_Problem to work on_.
Within the data below, copy each line where the string "agent" is found.

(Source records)
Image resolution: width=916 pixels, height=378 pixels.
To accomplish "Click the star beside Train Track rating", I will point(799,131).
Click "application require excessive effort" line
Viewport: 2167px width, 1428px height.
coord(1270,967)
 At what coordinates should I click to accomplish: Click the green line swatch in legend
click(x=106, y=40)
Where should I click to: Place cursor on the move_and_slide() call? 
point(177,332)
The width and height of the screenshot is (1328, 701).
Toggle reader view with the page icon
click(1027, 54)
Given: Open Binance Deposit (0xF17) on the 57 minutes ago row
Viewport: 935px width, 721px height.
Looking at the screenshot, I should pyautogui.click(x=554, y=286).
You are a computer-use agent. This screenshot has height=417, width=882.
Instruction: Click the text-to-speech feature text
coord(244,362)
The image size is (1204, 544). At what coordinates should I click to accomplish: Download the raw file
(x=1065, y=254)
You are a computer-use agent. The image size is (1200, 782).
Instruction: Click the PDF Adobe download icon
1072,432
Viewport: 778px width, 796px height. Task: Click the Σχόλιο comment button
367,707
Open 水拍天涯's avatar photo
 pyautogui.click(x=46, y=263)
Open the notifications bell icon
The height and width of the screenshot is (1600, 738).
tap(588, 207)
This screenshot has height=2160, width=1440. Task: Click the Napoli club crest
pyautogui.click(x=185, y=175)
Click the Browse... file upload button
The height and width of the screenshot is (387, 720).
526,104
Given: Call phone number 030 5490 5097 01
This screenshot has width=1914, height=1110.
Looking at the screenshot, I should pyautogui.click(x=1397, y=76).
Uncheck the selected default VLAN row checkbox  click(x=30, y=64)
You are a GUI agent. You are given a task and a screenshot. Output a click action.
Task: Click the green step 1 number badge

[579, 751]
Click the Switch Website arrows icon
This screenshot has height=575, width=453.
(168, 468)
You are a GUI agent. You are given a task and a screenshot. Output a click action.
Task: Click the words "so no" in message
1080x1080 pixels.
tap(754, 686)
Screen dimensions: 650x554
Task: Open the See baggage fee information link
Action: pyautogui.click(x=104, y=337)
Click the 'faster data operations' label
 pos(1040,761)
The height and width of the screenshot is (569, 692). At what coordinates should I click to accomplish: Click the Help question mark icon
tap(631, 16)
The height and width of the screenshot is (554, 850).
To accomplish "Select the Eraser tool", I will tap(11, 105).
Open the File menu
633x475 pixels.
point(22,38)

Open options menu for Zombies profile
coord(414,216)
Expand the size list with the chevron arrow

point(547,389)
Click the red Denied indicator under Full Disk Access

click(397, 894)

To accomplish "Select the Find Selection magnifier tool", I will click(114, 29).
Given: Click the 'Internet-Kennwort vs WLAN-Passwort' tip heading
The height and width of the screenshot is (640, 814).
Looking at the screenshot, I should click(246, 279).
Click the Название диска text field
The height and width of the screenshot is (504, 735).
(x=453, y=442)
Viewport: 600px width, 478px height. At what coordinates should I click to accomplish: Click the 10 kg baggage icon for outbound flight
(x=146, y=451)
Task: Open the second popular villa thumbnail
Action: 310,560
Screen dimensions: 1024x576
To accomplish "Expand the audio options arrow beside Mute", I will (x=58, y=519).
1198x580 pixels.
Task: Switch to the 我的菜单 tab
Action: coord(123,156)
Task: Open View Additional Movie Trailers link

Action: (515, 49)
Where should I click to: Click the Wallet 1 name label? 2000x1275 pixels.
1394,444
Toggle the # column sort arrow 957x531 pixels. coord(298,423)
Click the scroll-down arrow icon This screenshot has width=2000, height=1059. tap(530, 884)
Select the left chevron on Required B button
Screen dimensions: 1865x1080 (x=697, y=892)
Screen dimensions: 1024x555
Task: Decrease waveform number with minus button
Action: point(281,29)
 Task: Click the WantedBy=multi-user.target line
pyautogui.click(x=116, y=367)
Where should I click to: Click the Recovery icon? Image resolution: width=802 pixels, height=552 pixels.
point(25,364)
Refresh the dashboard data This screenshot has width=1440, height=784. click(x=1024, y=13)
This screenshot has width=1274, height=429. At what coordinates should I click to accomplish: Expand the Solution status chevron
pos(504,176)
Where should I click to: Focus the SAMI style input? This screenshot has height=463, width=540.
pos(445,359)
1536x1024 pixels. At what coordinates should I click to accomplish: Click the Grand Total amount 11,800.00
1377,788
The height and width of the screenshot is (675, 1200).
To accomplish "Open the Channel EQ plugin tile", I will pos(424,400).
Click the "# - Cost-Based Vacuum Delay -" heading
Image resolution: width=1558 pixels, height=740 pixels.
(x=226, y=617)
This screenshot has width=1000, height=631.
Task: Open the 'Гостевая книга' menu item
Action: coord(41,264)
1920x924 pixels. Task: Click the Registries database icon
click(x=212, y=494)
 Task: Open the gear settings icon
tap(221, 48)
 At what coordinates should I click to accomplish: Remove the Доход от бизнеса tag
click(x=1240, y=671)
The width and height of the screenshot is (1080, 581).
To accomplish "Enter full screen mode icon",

_Result_.
You are a computer-use agent. This screenshot has height=417, width=882.
You are a computer-use agent. The image size is (1200, 782).
You are a GUI agent. You are given a task and a screenshot. Output a click action.
You are a GUI agent. You are given a task and a screenshot. Output a click action.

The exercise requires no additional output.